There may be an overlap for RIKEN’s next computer system, FugakuNEXT. “We plan on keeping it for a two—or three-year overlap, and also because we think it’s worth it,” Matsuoka said.
Revenge of the Nerds
Companies used the ISC floor to take swipes at a major enemy: Media. Mainstream media has joined the tech journalism party by writing crazy stories about Sam Altman’s trillions for AI chip factories, and Microsoft’s sci-fi $100 billion Stargate supercomputer.
Computing infrastructure and AI companies are some of the hottest on this planet. The media juggernaut always follows the money or lack thereof.
Moderators at an Eviden—the IT infrastructure division—vendor spotlight session asked Bruno Lecointe, a company executive, to clarify the company’s direction. Atos, Eviden’s parent company, is in the process of being acquired after years of financial struggles.
To be clear, the company’s fundamentals look more like AMD during its worst days, with stock prices hovering at around all-time lows, failed acquisition attempts, and multiple CEO changes within the last few years.
Lecointe said a lot of misinformation was going around. He assured the audience that the company is righting the ship.
“There is a lot of fantasy around. That’s probably because some journalists need…to invent some stories. Maybe some competitors are also playing with that,” Lecointe said.
HPCwire recently published a story about Atos’ direction from the session, and hopefully, we got the facts right.
Another beware-of-the-media-warning came from Microsoft’s Chappell, which is more understandable.
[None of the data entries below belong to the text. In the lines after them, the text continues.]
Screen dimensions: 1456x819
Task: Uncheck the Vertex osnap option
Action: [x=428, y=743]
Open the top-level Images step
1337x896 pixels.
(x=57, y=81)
She sportingly answered a question on speculation around “Stargate,” a rumored $100 billion supercomputer with millions of GPUs.
“You shouldn’t always trust everything that is written in the media,” Chappell said, shooting down any Stargate talk.
“We continue to push the boundaries of what is possible for AI… we are doing some things at a very large scale,” Chappell said.
“Those are things that I cannot talk about publicly, but all I will just say is training does require lots of GPUs communicating to be able to deliver the capabilities, and we are on multiple generations – to deliver that every generation surpassing the previous generation significantly,” Chappell said.